▼▼▼
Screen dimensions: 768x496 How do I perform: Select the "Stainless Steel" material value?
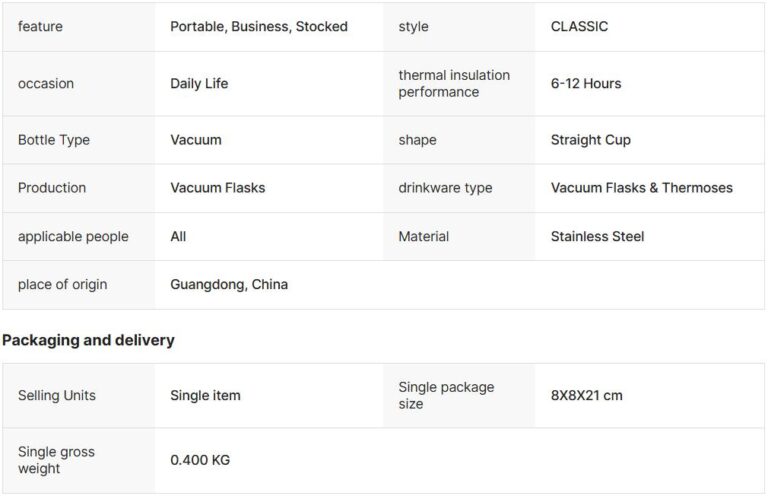coord(598,237)
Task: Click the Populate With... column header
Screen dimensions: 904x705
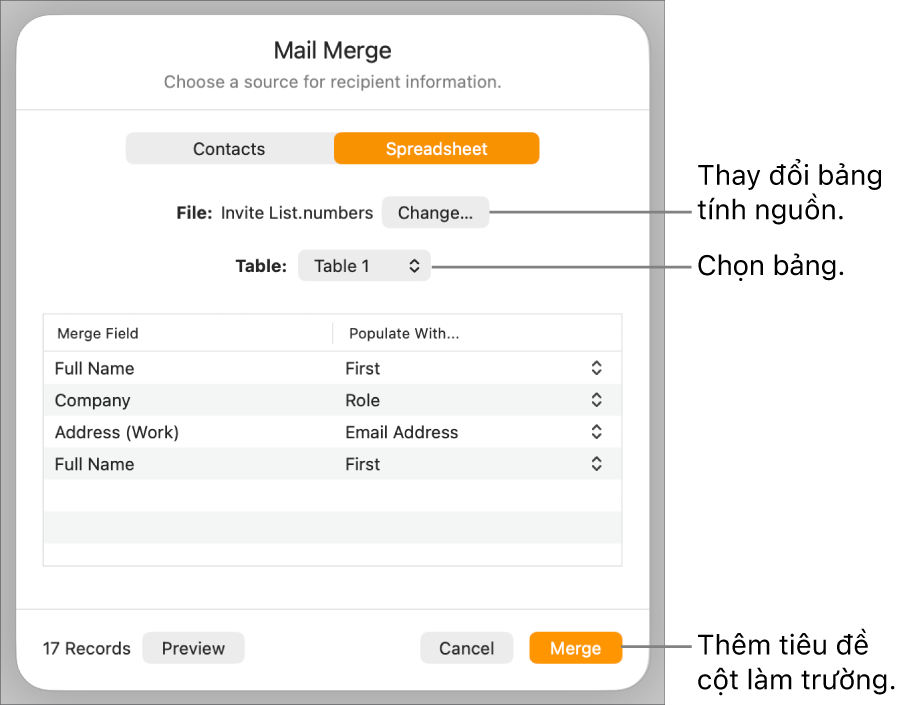Action: (x=404, y=334)
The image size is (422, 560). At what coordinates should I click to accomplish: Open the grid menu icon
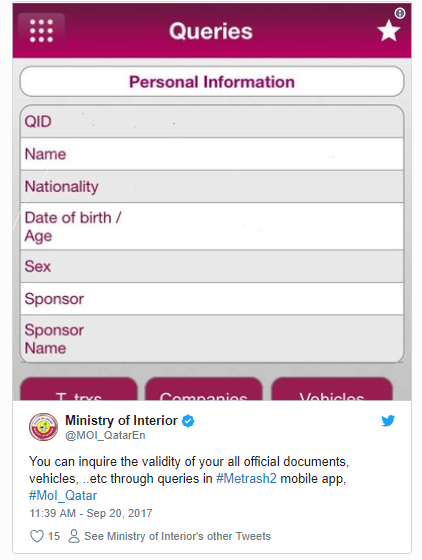(x=41, y=31)
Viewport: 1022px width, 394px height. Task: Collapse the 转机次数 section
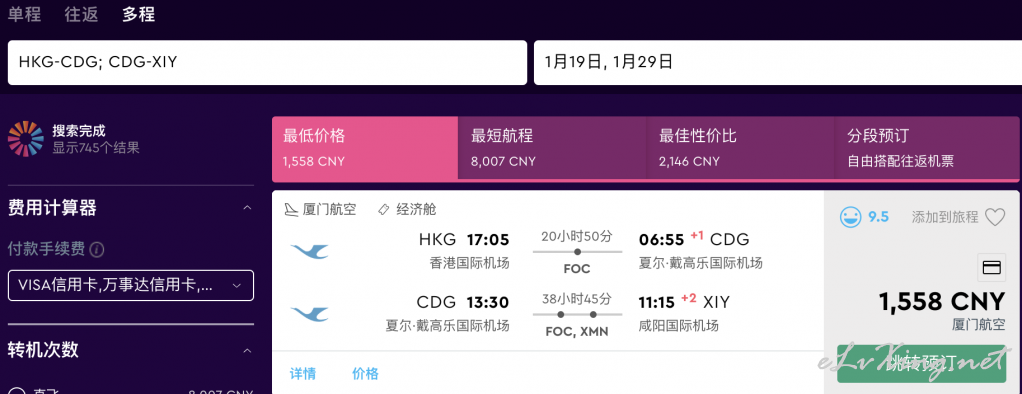[247, 351]
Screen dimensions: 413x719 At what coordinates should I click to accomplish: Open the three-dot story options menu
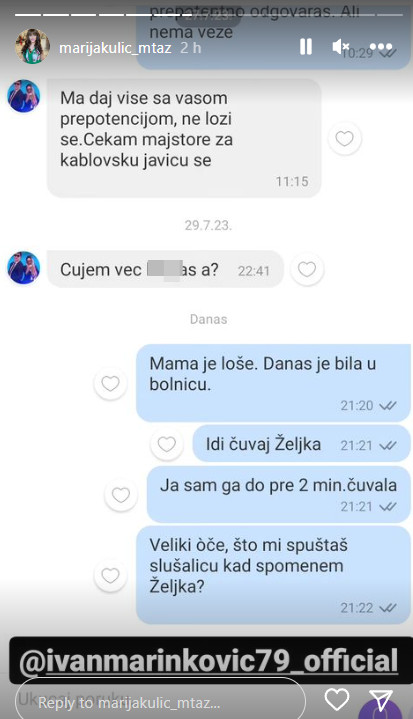[380, 47]
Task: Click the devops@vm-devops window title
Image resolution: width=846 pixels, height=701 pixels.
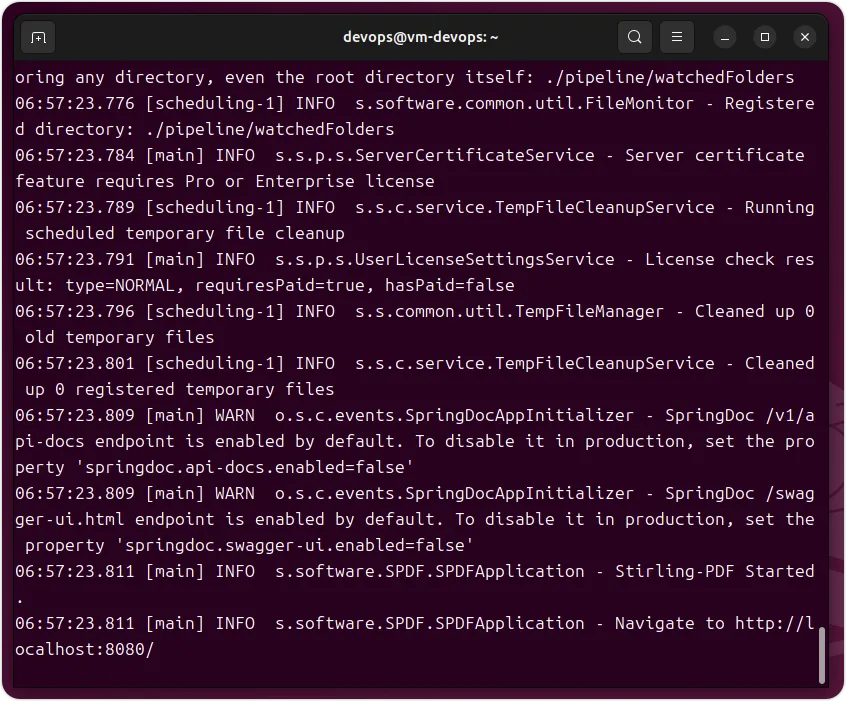Action: pyautogui.click(x=420, y=37)
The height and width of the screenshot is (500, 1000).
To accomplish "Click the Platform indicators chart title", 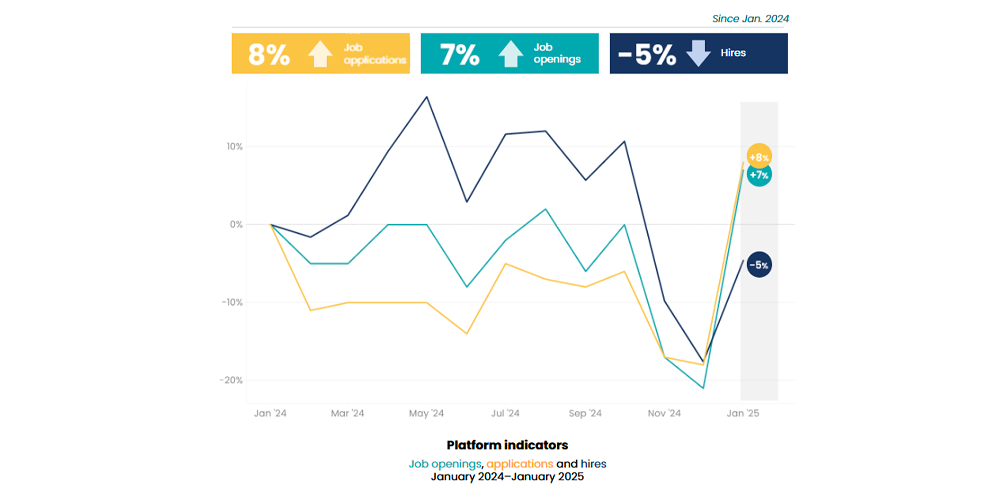I will tap(507, 444).
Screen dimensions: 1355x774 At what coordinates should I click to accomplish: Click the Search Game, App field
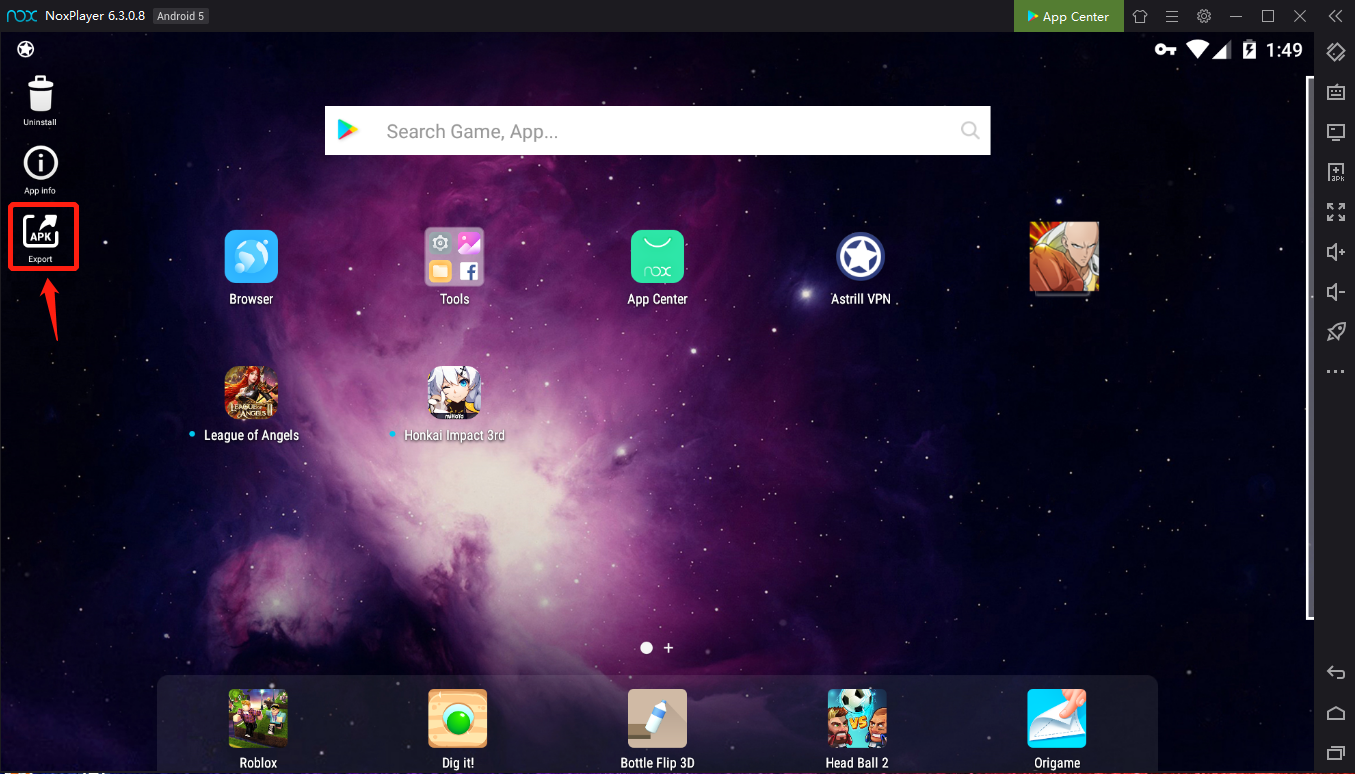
▲▲▲
> [Assignment] Could the lines from the top of the material through the line with "Task: Click the devops@vm-devops window title" be repeated exactly, pictures left out?

> [Answer space]
Screen dimensions: 768x496 How do I perform: Select the "Stainless Steel" material value?
coord(598,237)
Task: Click the Populate With... column header
Screen dimensions: 904x705
Action: (x=404, y=334)
The image size is (422, 560). At what coordinates should I click to accomplish: Open the grid menu icon
(x=41, y=31)
Viewport: 1022px width, 394px height. Task: Collapse the 转机次数 section
[247, 351]
Screen dimensions: 413x719 At what coordinates should I click to accomplish: Open the three-dot story options menu
[380, 47]
Task: Click the devops@vm-devops window title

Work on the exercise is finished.